The same day, his campaign pledged to funnel resources to Michigan during the next three months, vowing to continue fighting for the state until the bitter end on Nov. 6.

The former Massachusetts governor easily secured his party’s official nomination on Tuesday — one of the first events to happen at the convention after the first day effectively was canceled under threat of a hurricane forecasted to slam Florida’s west coast.

The storm instead veered to the west and made landfall near New Orleans, and by Thursday the focus solely was on beating Obama in the final stretch. Romney and his Republican backers used the national spotlight to try and drive home a single message: the government is failing and will for generations if the incumbent stays in office and his policies stay in effect.

“To the majority of Americans who believe that the future will not be better than the past, I can tell you this: If President Obama is elected, you’ll be right,” Romney said during his speech.

Earlier on Thursday, a top Romney official pledged to "focus on Michigan": during the next three months in hopes of tipping the deadlocked race in his favor.

Speaking exclusively to Michigan delegates at a breakfast event, Deputy Campaign Manager Katie Packer Gage vowed they would donate a significant amount of resources to seize Romney’s home state, promising never to abandon the state like U.S. Sen. John McCain, R-Ariz., did in 2008.

“This campaign will never pull out of Michigan,” Gage said, met with wild applause from the delegates.

Although it is possible to win the election without the state’s 16 electoral votes, Gage said, Michigan is among five swing states — the others being Ohio, Florida, Colorado or Virginia.

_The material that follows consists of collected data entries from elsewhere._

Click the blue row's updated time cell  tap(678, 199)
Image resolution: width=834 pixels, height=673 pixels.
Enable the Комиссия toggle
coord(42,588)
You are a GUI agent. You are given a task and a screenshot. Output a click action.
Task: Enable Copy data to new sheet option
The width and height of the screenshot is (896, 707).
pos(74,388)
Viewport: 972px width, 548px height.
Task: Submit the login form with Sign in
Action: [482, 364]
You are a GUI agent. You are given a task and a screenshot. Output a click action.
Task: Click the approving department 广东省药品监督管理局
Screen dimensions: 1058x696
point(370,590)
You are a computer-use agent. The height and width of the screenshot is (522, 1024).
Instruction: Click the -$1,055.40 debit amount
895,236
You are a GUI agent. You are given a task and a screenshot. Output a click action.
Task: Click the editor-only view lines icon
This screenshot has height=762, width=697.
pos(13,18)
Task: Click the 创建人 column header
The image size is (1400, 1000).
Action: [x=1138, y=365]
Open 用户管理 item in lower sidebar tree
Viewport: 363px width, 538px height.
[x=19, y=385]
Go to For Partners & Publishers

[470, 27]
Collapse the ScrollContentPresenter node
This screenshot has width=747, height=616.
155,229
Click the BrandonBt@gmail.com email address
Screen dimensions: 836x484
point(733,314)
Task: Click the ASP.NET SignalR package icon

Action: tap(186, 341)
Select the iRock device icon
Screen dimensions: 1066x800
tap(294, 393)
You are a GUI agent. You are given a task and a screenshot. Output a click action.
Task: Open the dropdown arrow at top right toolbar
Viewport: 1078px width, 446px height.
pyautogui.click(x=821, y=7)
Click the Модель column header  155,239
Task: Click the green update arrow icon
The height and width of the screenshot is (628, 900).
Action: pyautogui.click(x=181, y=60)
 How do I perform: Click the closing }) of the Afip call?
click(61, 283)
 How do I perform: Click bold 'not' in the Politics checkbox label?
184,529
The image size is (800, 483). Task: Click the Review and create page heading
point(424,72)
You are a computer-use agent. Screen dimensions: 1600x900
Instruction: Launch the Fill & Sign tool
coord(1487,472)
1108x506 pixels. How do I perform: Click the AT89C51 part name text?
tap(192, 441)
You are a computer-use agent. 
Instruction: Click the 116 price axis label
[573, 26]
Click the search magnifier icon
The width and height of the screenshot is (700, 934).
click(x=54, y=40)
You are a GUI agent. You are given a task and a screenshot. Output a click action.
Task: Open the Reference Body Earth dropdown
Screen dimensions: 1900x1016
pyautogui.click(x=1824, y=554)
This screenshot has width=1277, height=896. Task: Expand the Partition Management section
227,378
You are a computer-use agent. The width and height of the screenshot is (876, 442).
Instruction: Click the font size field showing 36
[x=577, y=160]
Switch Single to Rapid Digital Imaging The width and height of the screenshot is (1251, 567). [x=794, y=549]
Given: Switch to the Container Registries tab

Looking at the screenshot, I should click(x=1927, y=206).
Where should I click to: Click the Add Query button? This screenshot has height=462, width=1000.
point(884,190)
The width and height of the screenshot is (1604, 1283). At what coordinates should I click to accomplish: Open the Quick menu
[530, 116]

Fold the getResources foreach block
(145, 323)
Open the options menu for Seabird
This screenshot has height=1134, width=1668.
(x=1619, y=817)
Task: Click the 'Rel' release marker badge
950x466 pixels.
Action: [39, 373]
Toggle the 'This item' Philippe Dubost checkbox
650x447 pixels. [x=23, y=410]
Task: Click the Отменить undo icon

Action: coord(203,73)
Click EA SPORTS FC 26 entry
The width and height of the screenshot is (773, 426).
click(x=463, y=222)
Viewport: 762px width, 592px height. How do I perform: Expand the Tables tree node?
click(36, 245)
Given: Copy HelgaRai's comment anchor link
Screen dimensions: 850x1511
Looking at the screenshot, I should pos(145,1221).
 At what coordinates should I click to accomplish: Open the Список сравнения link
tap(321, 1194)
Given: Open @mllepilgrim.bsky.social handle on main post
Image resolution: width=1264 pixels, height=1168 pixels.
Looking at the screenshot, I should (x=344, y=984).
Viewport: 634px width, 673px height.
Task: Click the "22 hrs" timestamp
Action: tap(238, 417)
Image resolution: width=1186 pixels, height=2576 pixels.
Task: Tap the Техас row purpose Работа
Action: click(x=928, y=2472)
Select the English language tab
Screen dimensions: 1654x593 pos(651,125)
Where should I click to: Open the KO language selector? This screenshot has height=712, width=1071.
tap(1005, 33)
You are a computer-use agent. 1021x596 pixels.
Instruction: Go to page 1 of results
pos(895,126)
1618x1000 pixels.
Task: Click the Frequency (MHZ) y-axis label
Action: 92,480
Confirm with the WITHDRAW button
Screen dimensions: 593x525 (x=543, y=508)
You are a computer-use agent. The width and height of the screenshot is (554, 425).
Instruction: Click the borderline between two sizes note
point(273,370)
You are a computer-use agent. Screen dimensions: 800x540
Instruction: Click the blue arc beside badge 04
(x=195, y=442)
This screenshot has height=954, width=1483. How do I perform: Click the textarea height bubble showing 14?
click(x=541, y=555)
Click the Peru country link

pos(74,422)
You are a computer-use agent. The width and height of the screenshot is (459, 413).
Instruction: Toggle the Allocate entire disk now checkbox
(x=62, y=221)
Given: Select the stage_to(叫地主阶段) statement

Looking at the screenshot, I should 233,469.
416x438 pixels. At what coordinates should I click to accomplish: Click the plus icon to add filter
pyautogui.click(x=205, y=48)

Romney must win at least one of to get the necessary 270 electoral votes, she said.

Lt. Gov. Brian Calley, an MSU alumnus, also gave a pitch to party leaders on Romney’s behalf, speaking of the need to protect the future of government for his own three children.

Calley praised the Ryan pick as a promise to reduce the debt, as he said Michigan has under Gov. Rick Snyder. Calley predicted that Obama could not win without taking Michigan.

“We know that it’s possible to keep that promise to the next generation,” he said. “We have a road to the White House right through Michigan.”

A new poll released on Thursday by Lansing-based firm EPIC-MRA shows Obama leading Romney 49 percent to 46 percent in Michigan. Data for the poll, which has a 2.6 percent margin of error, was collected before Mitt Romney’s wife, Ann Romney spoke on Tuesday evening and prior to Republican vice presidential nominee Paul Ryan’s speech Wednesday evening.

“It gives us an idea where things are before Romney makes his speech. We were at six points, now it’s three. It’s tightening up,” EPIC-MRA pollster Bernie Porn told the Detroit Free Press on Thursday. “It could be even after Romney’s speech tonight.”

Tuesday night headlined first with Ann Romney’s address, where she talked about womanhood framed in the story of their 43-year marriage — a move many experts thought to close the gender gap and change the perception that Mitt Romney is distant and out of touch.

New Jersey Gov. Chris Christie followed, preaching the party’s need to call out the failures of Democratic leaders while only briefly touching on Romney himself.

Then, U.S. Rep. Paul Ryan, R-Wis., "accepted his nomination Wednesday night":, preaching fiscal responsibility and preserving protections like Medicaid.

Although the 42-year-old leader of the House Budget Committee successfully riled Republicans, many fact-checking organizations said Thursday the speech included blatant mischaracterizations, particularly an anecdote where he blamed Obama for shutting down a General Motors Co. plant in his hometown of Janesville, Wis.

In his speech, Romney added to the message, promising to rebound the economy and create 12 million new jobs.

“This president can tell us that the next four years can get it right,” Romney said, “but this president cannot tell us you’re better off today than when he took office.”